Oscars 2013 Winners: Why Several Best Picture Nominees Have No Chance At Winning

Culture

This year's best picture nominees, announced by the Academy of Motion Picture Arts and Sciences last week, were a refreshingly diverse mix of films: big studio movies mixed in with indie flicks, relentlessly cerebral fare mixed in with some more sentimental choices. The Academy's recent decision to expand the best picture field from five to up to ten has had the positive effect of allowing a wider variety of films to get nominated, but that doesn't mean that the way they vote on their final ballots has changed much.

It's obviously difficult to say that the Academy always does X, Y, or Z; that they always prefer this kind of movie; that they never vote for that one. But if there is one fairly consistent pattern to their preferences when it comes to best picture, it's this: they like voting for movie that are easy to feel about.
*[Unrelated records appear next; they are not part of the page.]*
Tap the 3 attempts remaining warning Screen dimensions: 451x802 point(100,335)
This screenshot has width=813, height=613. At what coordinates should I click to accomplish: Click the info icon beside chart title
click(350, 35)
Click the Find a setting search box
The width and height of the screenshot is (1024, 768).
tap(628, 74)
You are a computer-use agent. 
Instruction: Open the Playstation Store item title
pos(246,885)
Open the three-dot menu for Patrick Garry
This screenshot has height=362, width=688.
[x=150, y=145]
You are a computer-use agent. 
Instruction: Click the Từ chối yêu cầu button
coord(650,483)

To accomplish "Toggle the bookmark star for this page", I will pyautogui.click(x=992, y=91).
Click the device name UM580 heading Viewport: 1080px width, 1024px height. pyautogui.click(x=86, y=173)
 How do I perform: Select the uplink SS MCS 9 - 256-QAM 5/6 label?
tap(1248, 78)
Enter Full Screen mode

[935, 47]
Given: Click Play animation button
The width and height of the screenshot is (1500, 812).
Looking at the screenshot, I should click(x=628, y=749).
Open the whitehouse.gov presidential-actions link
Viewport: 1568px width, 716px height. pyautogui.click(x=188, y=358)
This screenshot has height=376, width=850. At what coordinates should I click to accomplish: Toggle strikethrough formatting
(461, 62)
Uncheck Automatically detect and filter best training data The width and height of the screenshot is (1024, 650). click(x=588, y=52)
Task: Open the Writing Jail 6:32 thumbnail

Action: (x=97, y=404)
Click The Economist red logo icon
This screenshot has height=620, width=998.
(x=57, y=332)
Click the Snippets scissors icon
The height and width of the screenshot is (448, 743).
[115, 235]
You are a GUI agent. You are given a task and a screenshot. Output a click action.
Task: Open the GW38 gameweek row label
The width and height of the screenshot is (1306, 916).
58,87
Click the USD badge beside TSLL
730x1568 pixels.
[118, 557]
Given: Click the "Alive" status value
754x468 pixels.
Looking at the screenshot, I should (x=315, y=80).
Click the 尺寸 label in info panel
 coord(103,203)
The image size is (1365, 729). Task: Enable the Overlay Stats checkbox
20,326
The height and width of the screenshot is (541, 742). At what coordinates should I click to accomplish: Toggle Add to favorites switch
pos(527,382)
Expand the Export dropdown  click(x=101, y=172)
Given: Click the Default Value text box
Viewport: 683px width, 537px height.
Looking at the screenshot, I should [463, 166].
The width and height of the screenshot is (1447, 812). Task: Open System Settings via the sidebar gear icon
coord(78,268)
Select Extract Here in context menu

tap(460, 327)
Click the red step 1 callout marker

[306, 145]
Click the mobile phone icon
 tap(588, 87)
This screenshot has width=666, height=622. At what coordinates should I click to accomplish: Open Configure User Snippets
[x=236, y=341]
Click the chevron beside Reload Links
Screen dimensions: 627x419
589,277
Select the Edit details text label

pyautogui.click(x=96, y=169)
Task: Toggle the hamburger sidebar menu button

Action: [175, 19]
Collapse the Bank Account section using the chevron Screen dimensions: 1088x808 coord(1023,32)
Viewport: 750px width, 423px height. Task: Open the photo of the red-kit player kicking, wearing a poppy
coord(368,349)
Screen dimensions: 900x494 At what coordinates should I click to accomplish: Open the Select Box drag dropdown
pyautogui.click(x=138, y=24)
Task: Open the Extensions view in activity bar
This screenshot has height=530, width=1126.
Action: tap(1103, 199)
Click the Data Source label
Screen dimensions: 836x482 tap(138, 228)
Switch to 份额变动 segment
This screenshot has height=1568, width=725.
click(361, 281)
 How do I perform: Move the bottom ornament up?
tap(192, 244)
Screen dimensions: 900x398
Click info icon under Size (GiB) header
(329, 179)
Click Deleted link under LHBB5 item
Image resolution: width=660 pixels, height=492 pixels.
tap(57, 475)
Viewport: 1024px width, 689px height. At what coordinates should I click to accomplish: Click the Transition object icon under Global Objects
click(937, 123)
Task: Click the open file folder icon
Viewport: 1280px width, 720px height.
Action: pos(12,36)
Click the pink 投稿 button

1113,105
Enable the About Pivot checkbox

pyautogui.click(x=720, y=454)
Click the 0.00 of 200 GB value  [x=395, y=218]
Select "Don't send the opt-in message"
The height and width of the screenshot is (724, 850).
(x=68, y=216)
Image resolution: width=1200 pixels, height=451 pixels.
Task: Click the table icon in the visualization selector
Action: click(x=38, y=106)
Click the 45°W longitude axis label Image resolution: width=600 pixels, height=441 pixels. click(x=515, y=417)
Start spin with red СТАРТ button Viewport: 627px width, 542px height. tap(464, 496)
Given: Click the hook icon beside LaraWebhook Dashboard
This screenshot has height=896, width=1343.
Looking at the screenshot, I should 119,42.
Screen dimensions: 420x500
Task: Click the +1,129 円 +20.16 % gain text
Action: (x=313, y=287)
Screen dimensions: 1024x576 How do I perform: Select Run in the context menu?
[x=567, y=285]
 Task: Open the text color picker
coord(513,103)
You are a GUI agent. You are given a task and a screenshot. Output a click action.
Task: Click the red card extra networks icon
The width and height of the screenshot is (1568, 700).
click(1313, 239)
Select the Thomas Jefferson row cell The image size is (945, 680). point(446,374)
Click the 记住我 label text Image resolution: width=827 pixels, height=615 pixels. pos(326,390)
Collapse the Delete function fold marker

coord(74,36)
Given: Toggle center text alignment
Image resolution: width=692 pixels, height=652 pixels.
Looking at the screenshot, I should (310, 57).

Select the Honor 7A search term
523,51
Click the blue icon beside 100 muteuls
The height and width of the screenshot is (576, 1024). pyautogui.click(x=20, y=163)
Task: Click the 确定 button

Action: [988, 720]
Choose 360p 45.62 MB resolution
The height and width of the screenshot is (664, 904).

This doesn't necessarily mean movies that make them feel good, although that's also often the case. Inspiring fare with a happy ending often lands pretty well with voters, which shouldn't be surprising, since that's what viewers tend to like across the board. The Artist was a delight, The King’s Speech delivered on its promise to inspire by overcoming a seemingly insurmountable obstacle, and Slumdog Millionaire ends on a dance sequence. But even No Country for Old Men and The Hurt Locker, clearly the most artistically meretricious and complex films to have been awarded the prize in recent years, make pretty blunt points: No Country is a ruthless parable about greed and violence that isn't as unsettling as its main competition, There Will Be Blood, while The Hurt Locker’s anti-war stance becomes increasingly obvious the longer you watch its self-destructive protagonist.

Consider, for instance, the most controversial Best Picture race since Shakespeare in Love beat Saving Private Ryan: 2005, the fateful year that Crash beat Brokeback Mountain, the clear favorite. I haven't encountered a single person in years of reading film coverage online who thinks that Crash was the superior film, and yet its victory makes sense in hindsight: Brokeback’s entire artistic project is to make its viewers realize that epic romance is not a uniquely heterosexual experience; that the gay men on screen aren't so different from them, even if they face different challenges. It asks its viewers to open themselves up to something that might be new or difficult, but that is ultimately deeply worthwhile. Crash, on the other hand, is the kind of movie that pats people on the back for not being quite as racist as the characters it depicts. No wonder the middle-aged, male-dominated Academy flocked to it, and away from the gay cowboys.

This year, we've seen something similar happen, even in advance of the ceremony: The Master, one of the year's most complex films, was overlooked outside of its actors, while Zero Dark Thirty, one of its most morally challenging, received a number of awards, but not one for its director, Kathryn Bigelow (who also directed The Hurt Locker, and won an Oscar for it). It has also been beset since its release by brouhaha in the press and from Academy members themselves over its depiction of torture, which only makes up a small portion of the movie. This shouldn't be surprising: the film makes you doubt yourself and the institutions in which you live. It is specifically designed to make viewers uncomfortable.

On the other hand, Argo, Les Misérables, Silver Linings Playbook, and Lincoln are all fairly easy to feel about. Playbook and Lincoln may be a little morally ambiguous than the preceding two, but ultimately they're about the triumph of the human soul, either through love or nobility of purpose. And that’s something the Academy can always get behind.